==== Passage
The U.S. presidential election may have come and gone, but many are still questioning the Nov. 8 results and the fact that Donald Trump will soon be referred to as commander-in-chief.

What may have seemed like a farfetched idea is now the reality for Americans, whether they like it not and while our neighbours to the south are preparing to welcome the incoming presidential family, Canadians are watching from the sideline perhaps wondering how this shift will affect the country.

Fanshawe political science professor, Matt Farrell, noted that American elections are always interesting and said there are a number of reasons why the results happened the way they did, noting that the U.S. use a “peculiar” system that hasn’t been updated in over 200 years.

According to Farrell, one quirk of the system is that it allows for each state to pick its own voting rules, as there is no central election authority. This includes determining who can vote, when those chosen can vote and how long they are allowed to vote for.

Farrell said people are not actually directly electing the president either, rather the states do.

“Hillary Clinton ends up with about 200,000 more votes than Donald Trump at the end of the election and then she loses, and that’s not uncommon,” Farrell said. “You could argue in terms of democratic legitimacy, any time that happens, it’s not cool, but that’s the system and you have to play to the system and the system is that the states vote and Donald Trump did far better and Republicans do tend to fair better given the Electoral College.”

What also struck Farrell was how few people went out and voted for Clinton, noting that she received roughly six million fewer votes than Barack Obama did during the previous presidential election.

While Trump won, Farrell noted how he received fewer votes than Mitt Romney, who ran against President Obama during the 2012 presidential election.

“It really says something about the turn-out on the Democratic side I think. It was down… it could be because maybe they weren’t that excited about Hillary, it could also be because there was actual disenfranchisement, there was actual mechanical means to try and deter voters in some of these swing states, 20,000 voters kept off the rolls in certain states,” Farrell said.

According to Farrell, it could also have had to do with people choosing not to vote as well or the fact that in at least four key states, the third party candidate(s) had the margin of victory.

“That in itself is significant. Things could have really been different if people weren’t voting for third party candidates,” Farrell said.

According to Farrell, America is divided by urban and rural ways of life. Urban life includes main states such as New York, Los Angeles, Chicago and Washington; these states essentially run the country.

“There’s a perception that these states are isolated, they’re little islands of people that are out of step with the rest of the country, and I think that’s part of what was showing through there.”

Farrell said the urban way of life that is depicted within these cities is not how many people, especially those in rural areas, tend to live.

Farrell agreed the rural area votes really mattered in this election.
========
__Directions for this task__: Rewrite the part of the election passage that opens with the words "What may have" and closes with "over 200 years.", putting "sidelines" wherever "sideline" appears.
==== Dataset extract
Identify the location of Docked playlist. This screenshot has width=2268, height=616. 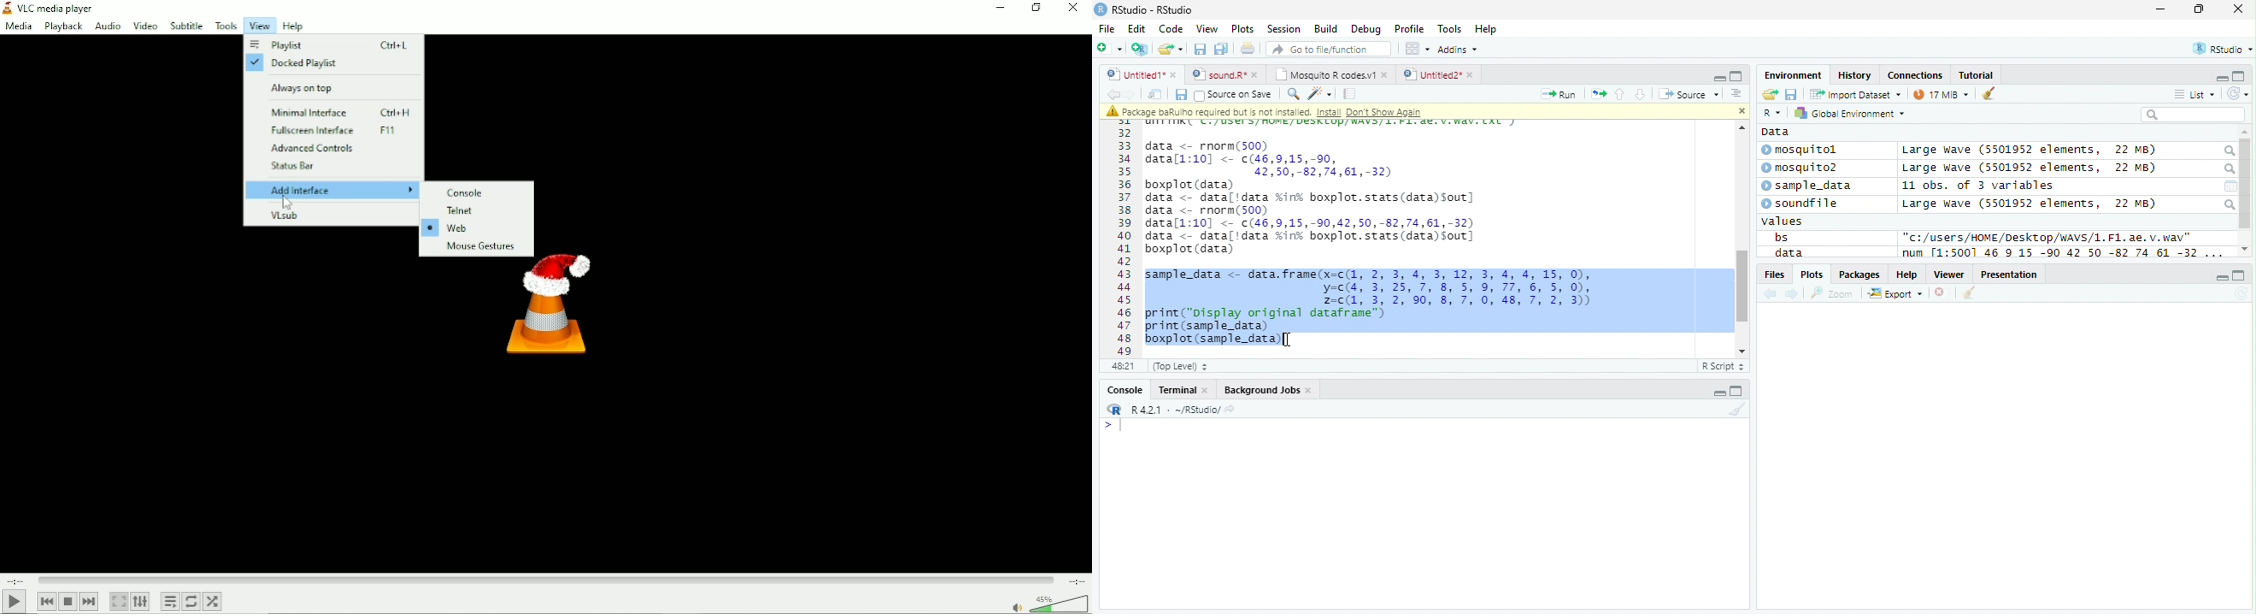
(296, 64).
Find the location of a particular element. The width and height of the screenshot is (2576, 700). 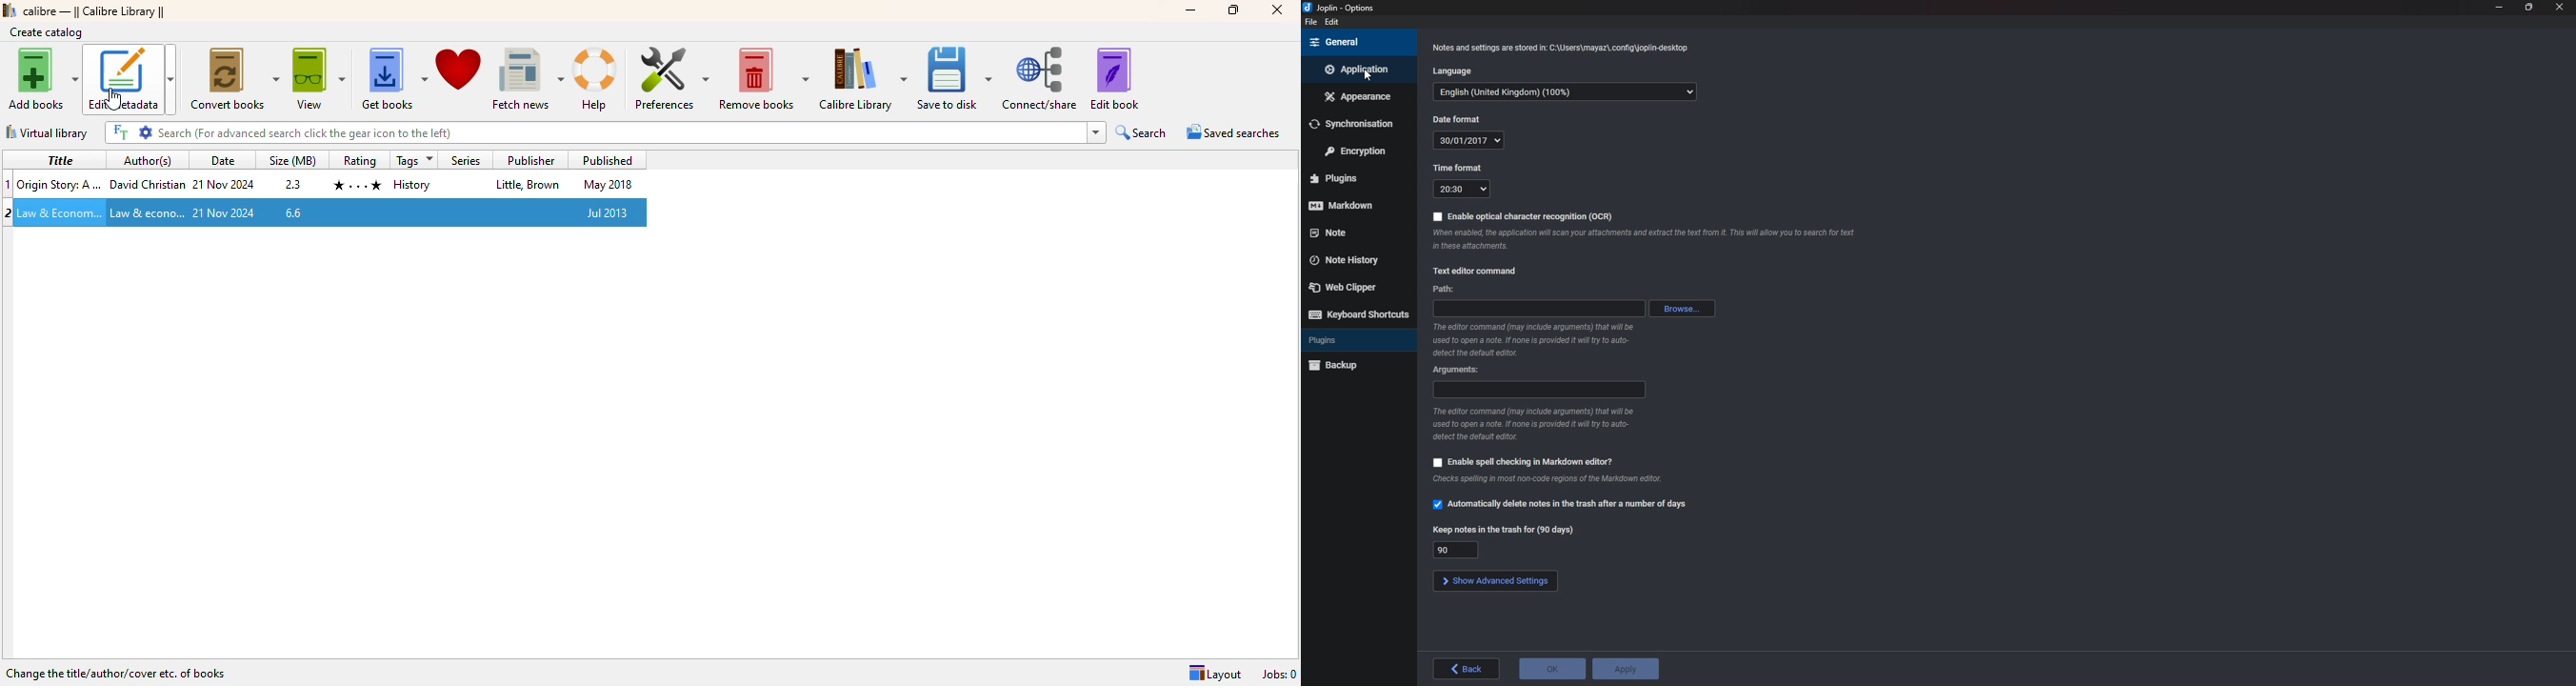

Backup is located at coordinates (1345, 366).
========
__Exercise answer__:
What may have seemed like a farfetched idea is now the reality for Americans, whether they like it not and while our neighbours to the south are preparing to welcome the incoming presidential family, Canadians are watching from the sidelines perhaps wondering how this shift will affect the country.

Fanshawe political science professor, Matt Farrell, noted that American elections are always interesting and said there are a number of reasons why the results happened the way they did, noting that the U.S. use a “peculiar” system that hasn’t been updated in over 200 years.